La voz que acompaña a los pauliteiros
Más que un objeto, la gaita es indisociable de una figura —el gaitero (gaiteiro)— y de un contexto. Su papel mayor es acompañar las danzas de los pauliteiros de Miranda, tocando los lhaços, las melodías rituales sobre las que los danzantes golpean los palos en coreografías de raíz guerrera. Junto con la caja y el bombo, la gaita estructura además los bailes agarrados, jotas, mourisqueiras y carvalhesas que animaban las fiestas del calendario rural.
La gaita mirandesa no toca para ser escuchada en silencio: nació para mover cuerpos, marcar el paso de los danzantes y cubrir el ruido de las fiestas al aire libre. Es música de función, no de concierto — y es en esa función donde sobrevive.
Esta dimensión colectiva inscribe la gaita en el mismo universo cultural que distingue a la Tierra de Miranda, territorio donde se habla la lengua mirandesa, segundo idioma oficial de Portugal, y donde perduran rituales únicos. La gaita pertenece así a un conjunto coherente de expresiones locales, tan singulares como el paisaje de Miranda do Douro que las guarda.

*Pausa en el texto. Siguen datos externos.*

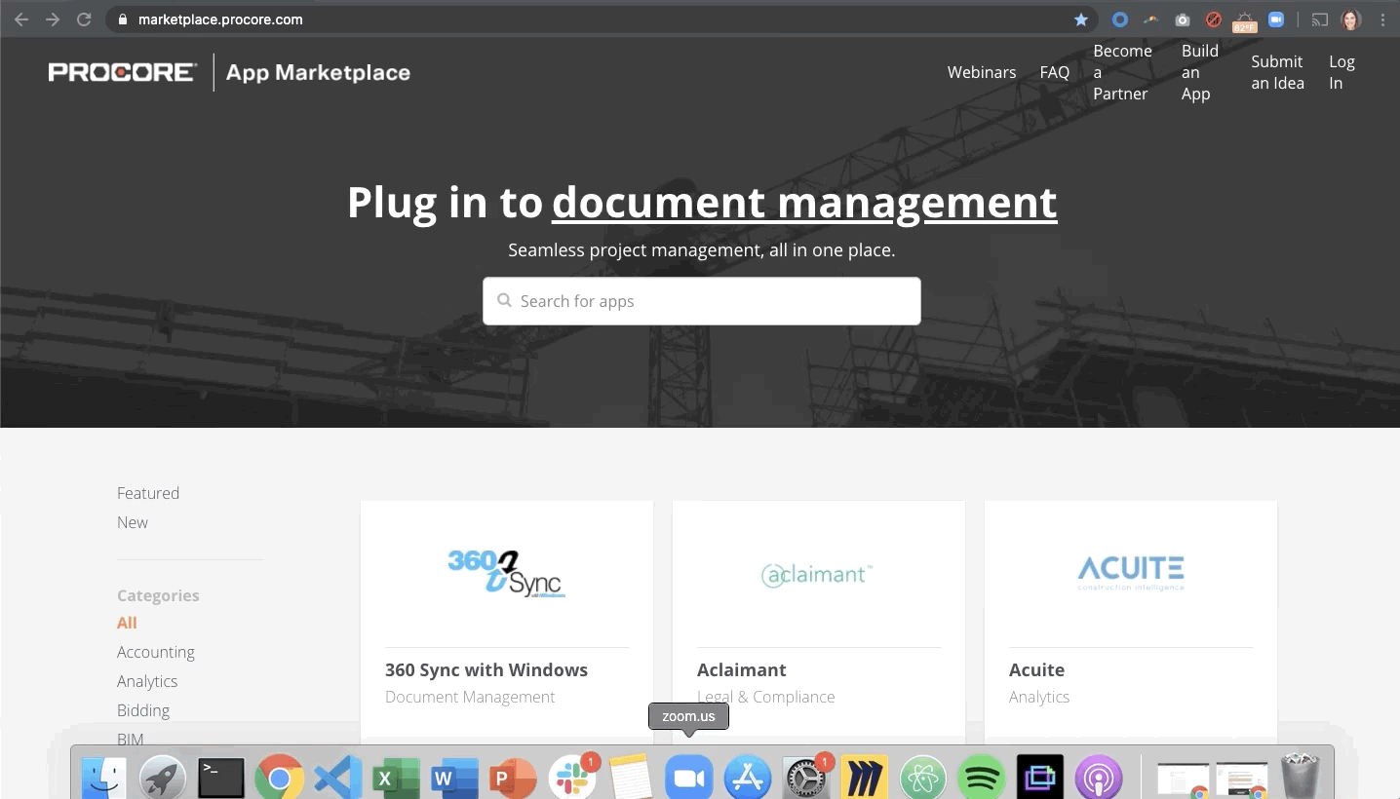The image size is (1400, 799).
Task: Reload the page using browser refresh icon
Action: (84, 19)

Del umbral de la extinción al renacimiento
Durante el siglo XX, la tradición casi se extinguió. La emigración —hacia Brasil y Francia—, el despoblamiento de las aldeas y la competencia de instrumentos como la concertina redujeron drásticamente el número de gaiteros. Correspondió a etnógrafos y antropólogos, con especial mención de Ernesto Veiga de Oliveira a partir de los años sesenta, documentar el repertorio y los últimos constructores antes de que el saber desapareciera.
El punto de inflexión llegó en 2007, con el Primer Congreso Internacional de la Gaita de Fuelle Mirandesa, celebrado en Miranda do Douro, que fijó la designación correcta del instrumento y lanzó el lema «ni una fiesta más sin gaita». Desde entonces, el número de practicantes ha crecido de forma notable, sostenido por escuelas, talleres de construcción y grupos jóvenes. La gaita se suma, de este modo, a otras familias del sonido tradicional portugués —de los cordófonos tradicionales a las músicas rituales del interior— en un patrimonio cultural inmaterial en el que la memoria sigue viviendo en la práctica de las comunidades, y no en archivos.
Preguntas frecuentes
- ¿Qué es la gaita de fuelle mirandesa?
- Es un aerófono de lengüeta doble, alimentado por un fuelle de piel de cabrito, característico de la Tierra de Miranda, en Trás-os-Montes. Se compone de un puntero cónico donde se ejecuta la melodía, un bordón grave que suena de forma continua y un soplete por el que el tañedor insufla el aire, siendo uno de los ejemplares más arcaicos de este tipo de instrumento en Europa.
- ¿Dónde se toca la gaita mirandesa?
- Sobre todo en la Tierra de Miranda, en los municipios de Miranda do Douro, Vimioso y Mogadouro, en el distrito de Bragança, territorio donde se habla la lengua mirandesa. Acompaña tradicionalmente a los pauliteiros, las romerías y las fiestas rituales de la región.
- ¿Qué relación tiene con los pauliteiros de Miranda?
- El gaitero (gaiteiro) es, por excelencia, el músico que acompaña las danzas de los pauliteiros, tocando los lhaços — las melodías rituales sobre las que los danzantes golpean los palos. Junto con la caja y el bombo, la gaita proporciona el soporte sonoro de estas danzas guerreras.